▶ Items from a data source
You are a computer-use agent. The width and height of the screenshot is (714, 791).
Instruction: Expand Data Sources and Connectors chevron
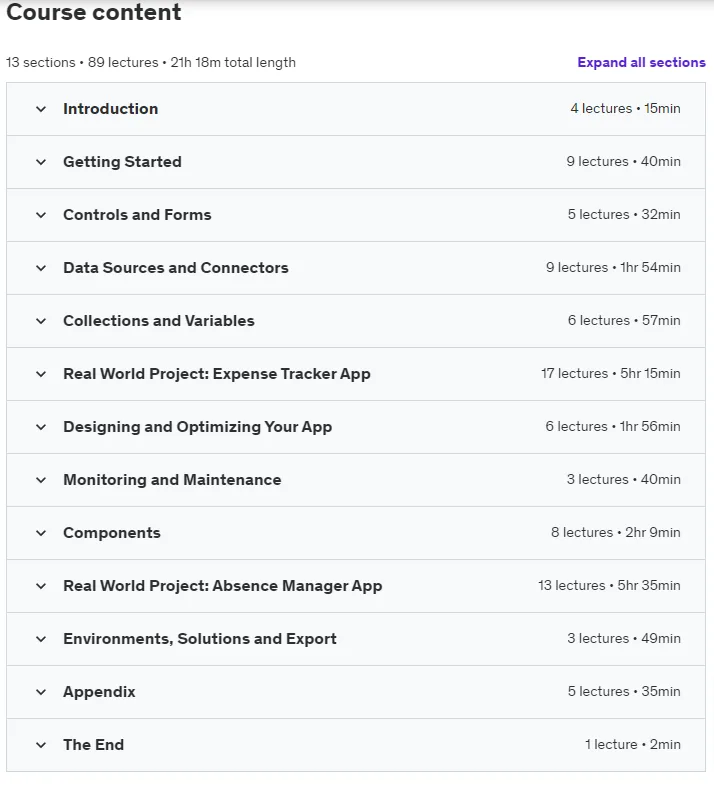tap(41, 268)
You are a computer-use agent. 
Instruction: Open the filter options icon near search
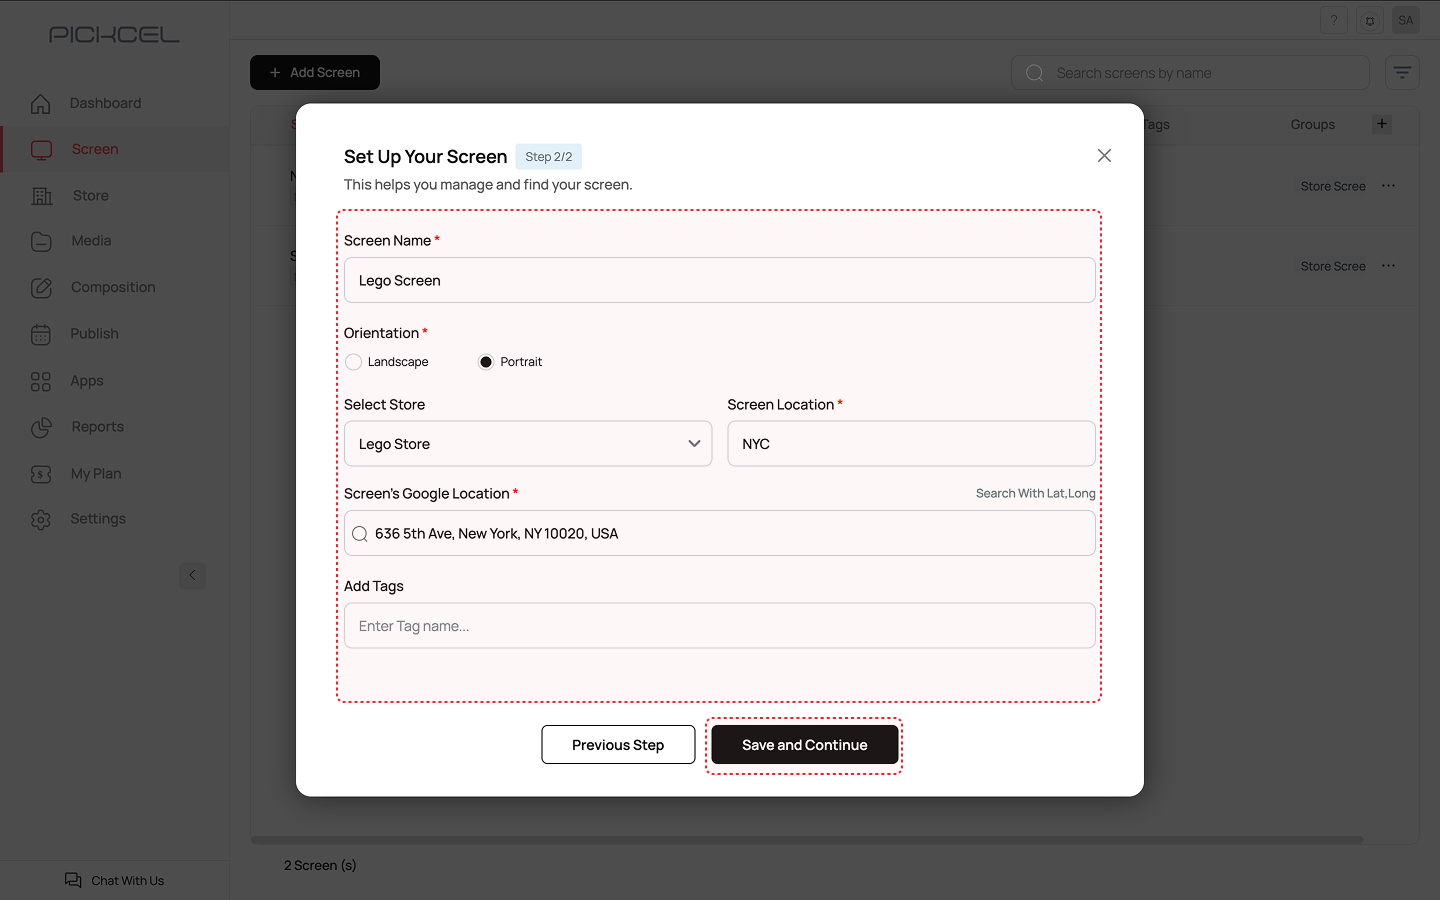coord(1402,73)

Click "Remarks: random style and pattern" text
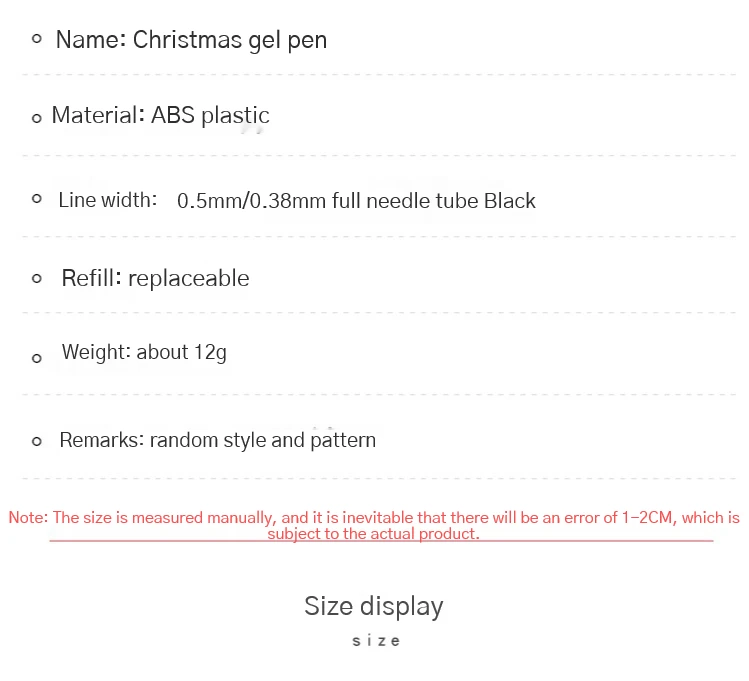coord(217,440)

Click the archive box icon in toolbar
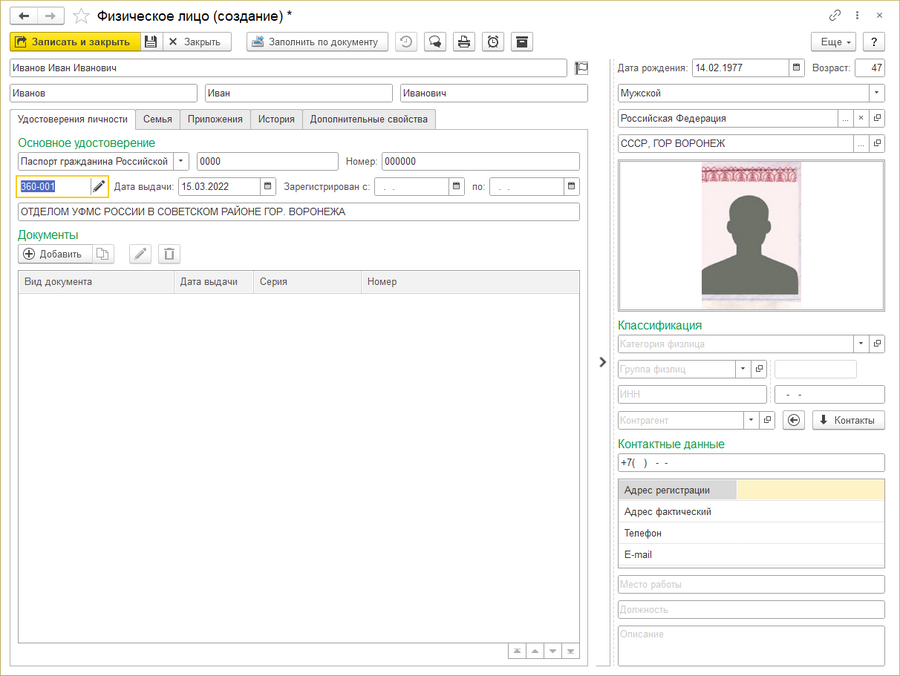click(x=522, y=42)
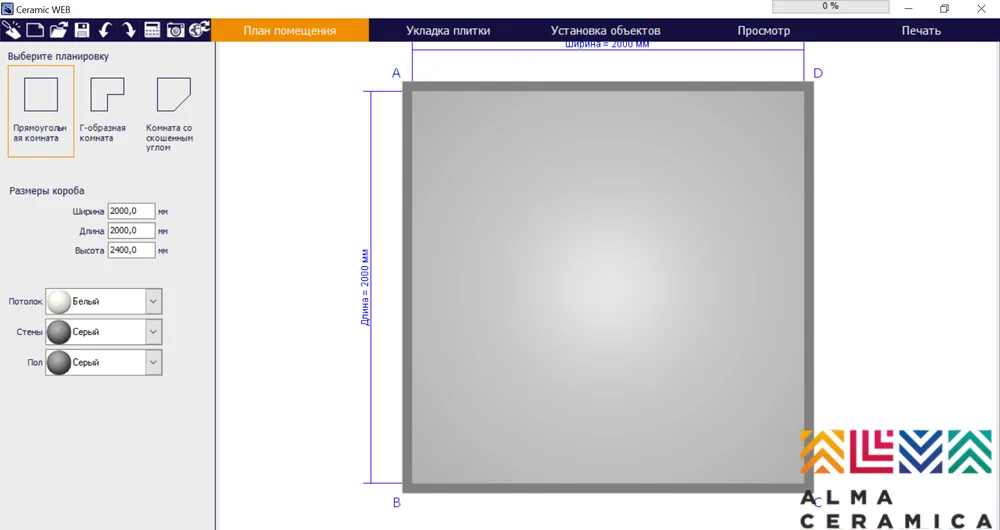Redo the action with right arrow icon
The width and height of the screenshot is (1000, 530).
(129, 30)
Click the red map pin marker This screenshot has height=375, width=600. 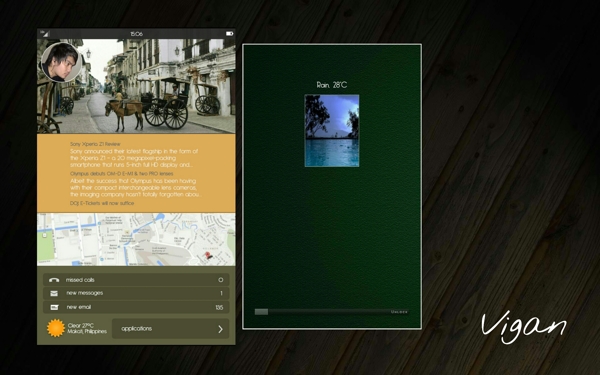pos(208,255)
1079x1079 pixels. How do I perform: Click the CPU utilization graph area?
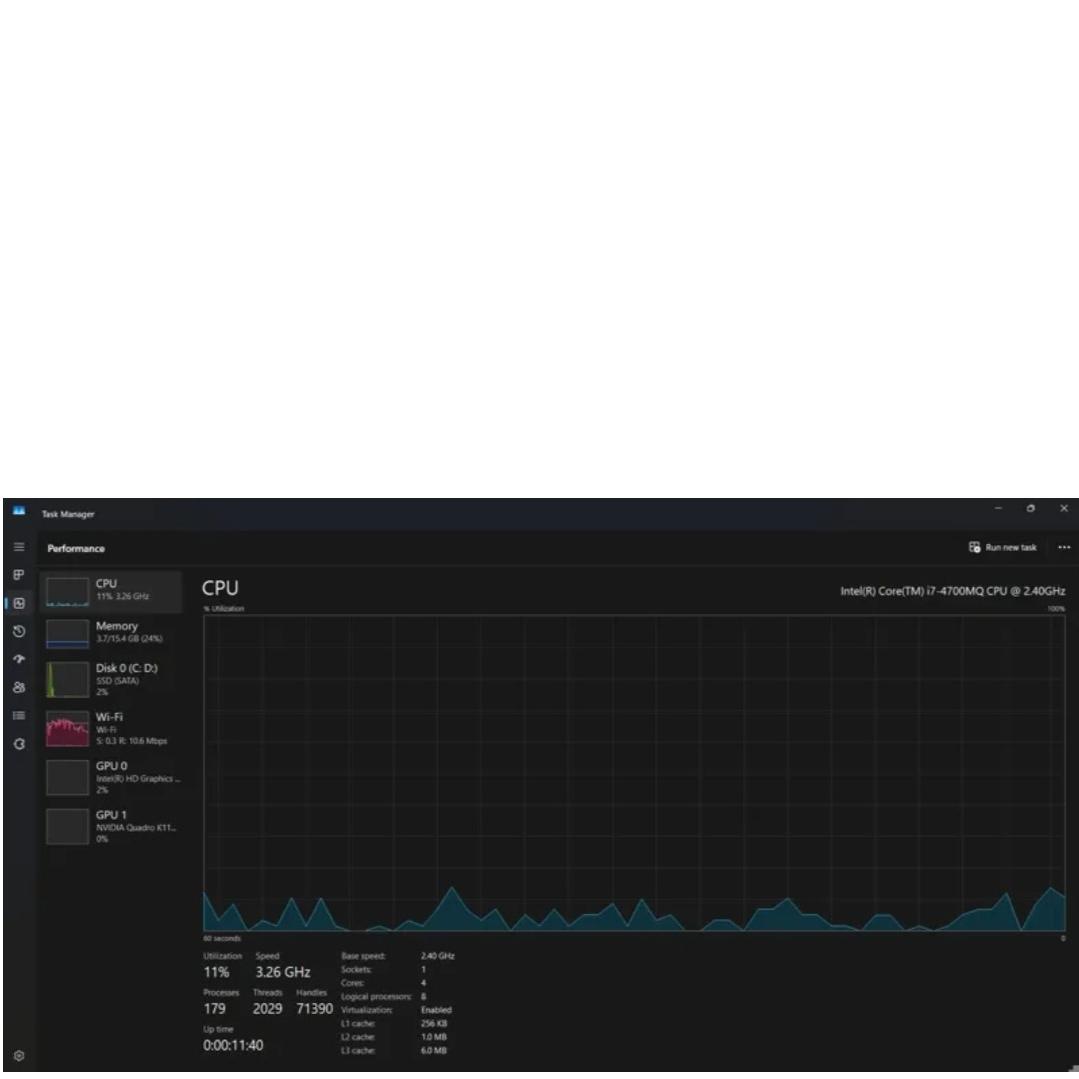[634, 772]
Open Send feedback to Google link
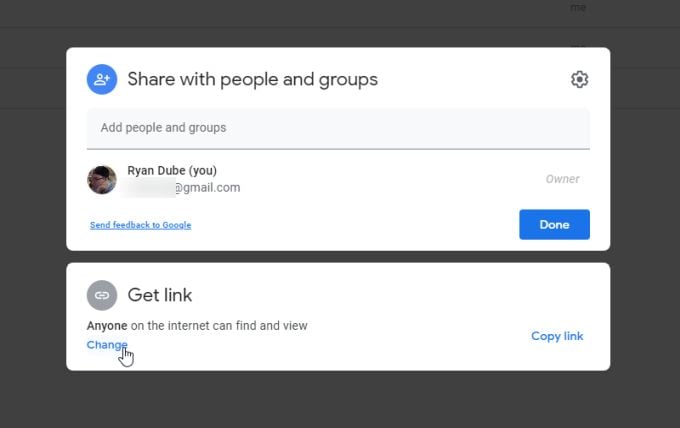680x428 pixels. [140, 225]
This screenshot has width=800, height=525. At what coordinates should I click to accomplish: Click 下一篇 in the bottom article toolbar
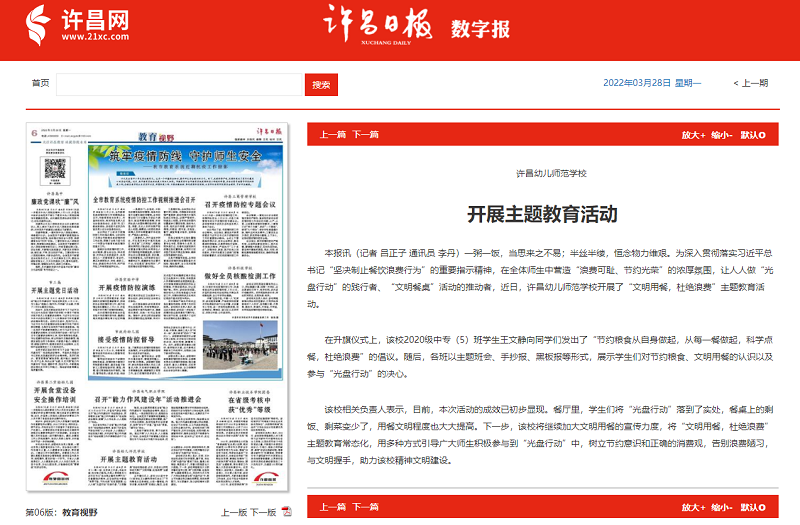click(x=365, y=507)
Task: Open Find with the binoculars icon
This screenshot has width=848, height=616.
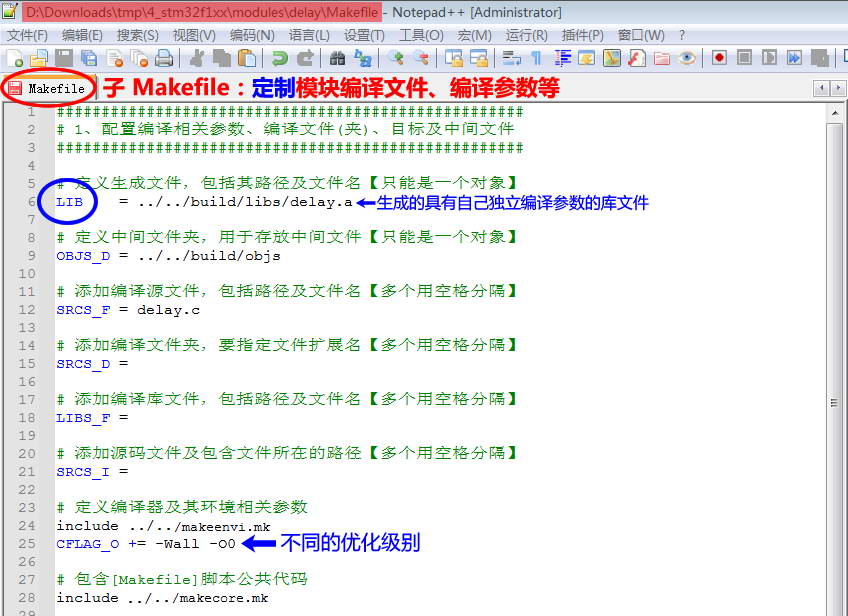Action: pyautogui.click(x=337, y=59)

▶ Task to carry out
Each line with the word "computer" in the records above belongs in the result; copy all of them.

▶ Problem solution
You are a computer-use agent. The width and height of the screenshot is (714, 791).
You are a computer-use agent. 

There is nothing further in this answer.